ABOUT THIS EXERCISE |
After locating the line that contains "Пользовательское соглашение (576, 2462)", restate it and each later line word for word through the end of the records.

PROVIDED DATA |
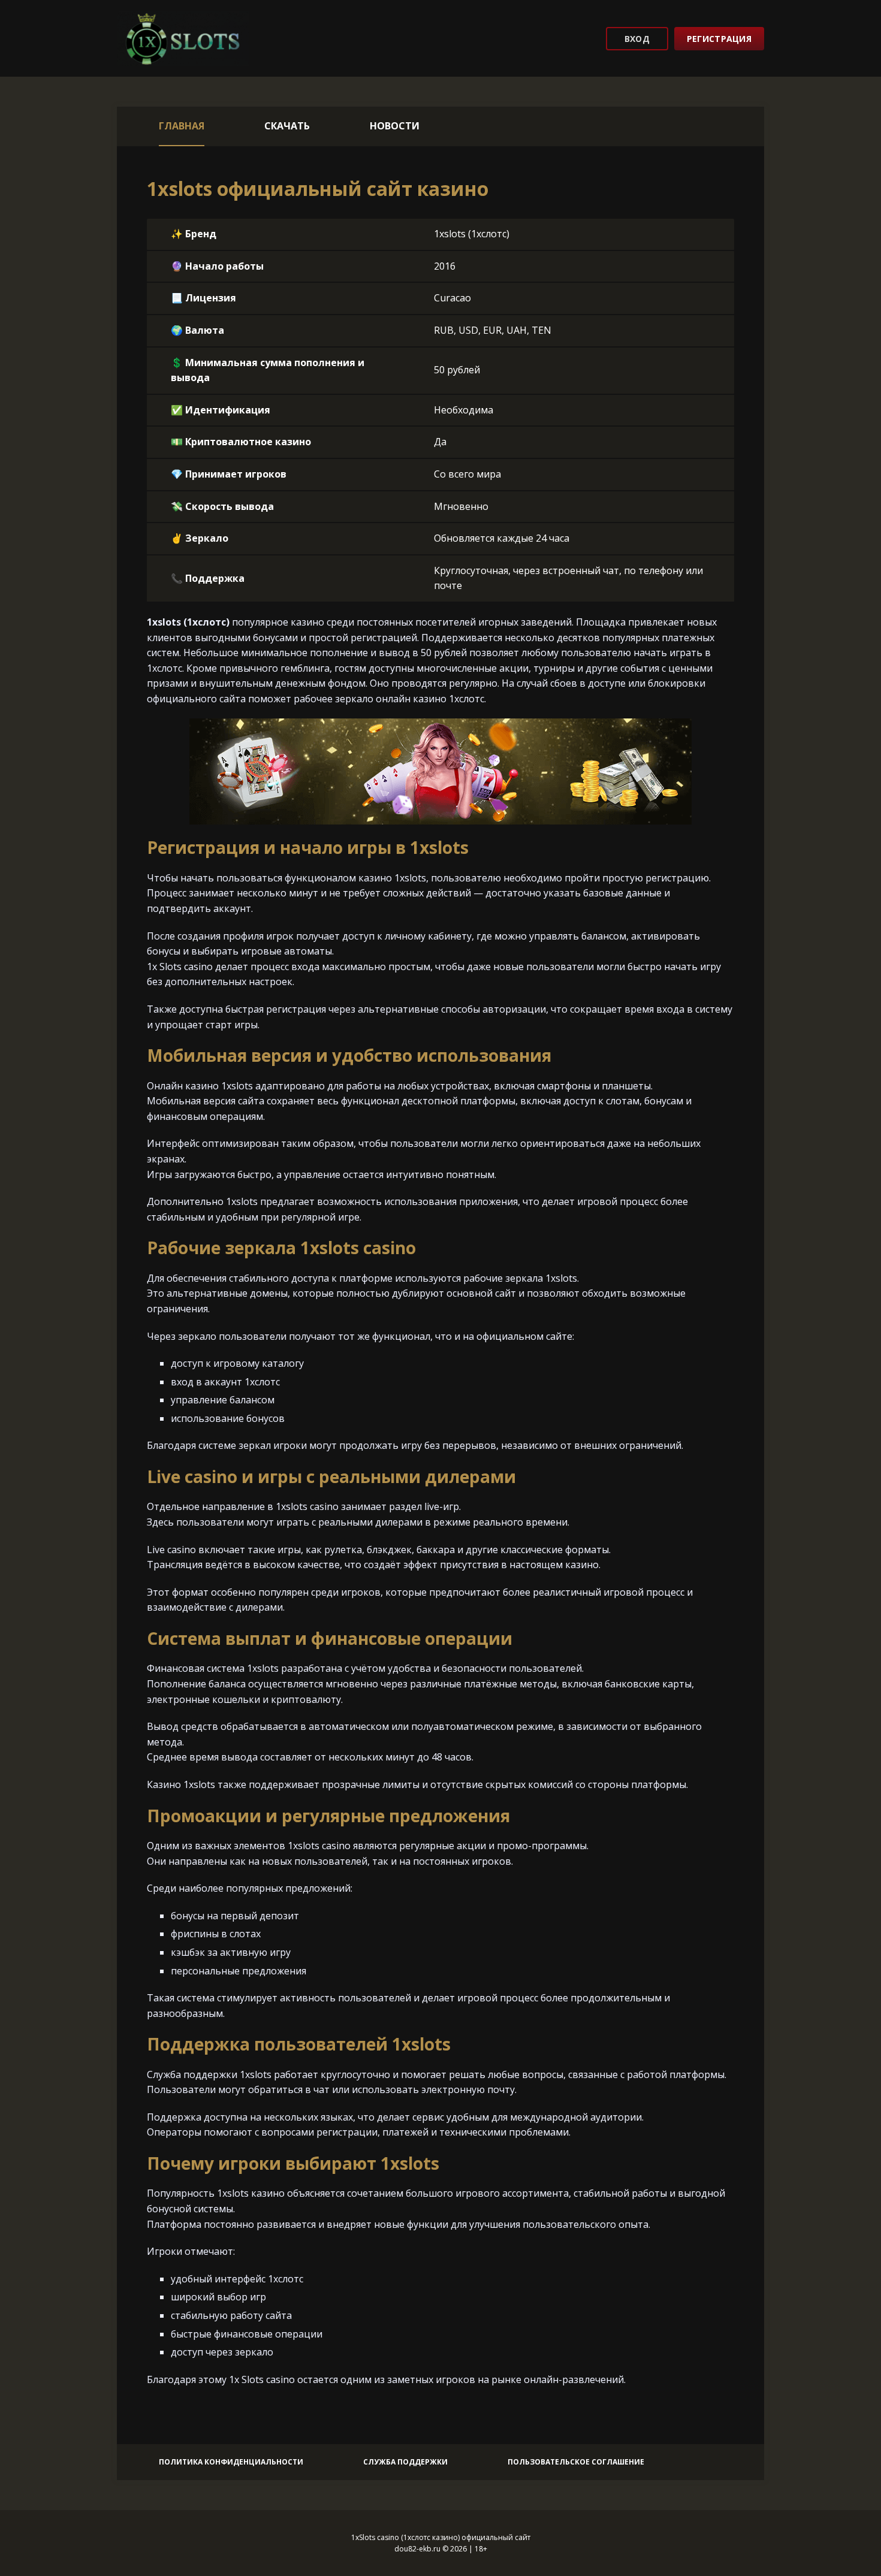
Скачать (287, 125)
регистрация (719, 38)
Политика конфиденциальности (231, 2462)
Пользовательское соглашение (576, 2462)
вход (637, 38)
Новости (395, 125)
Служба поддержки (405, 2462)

SOLVED EXERCISE |
Пользовательское соглашение (576, 2462)
вход (637, 38)
Новости (395, 125)
Служба поддержки (405, 2462)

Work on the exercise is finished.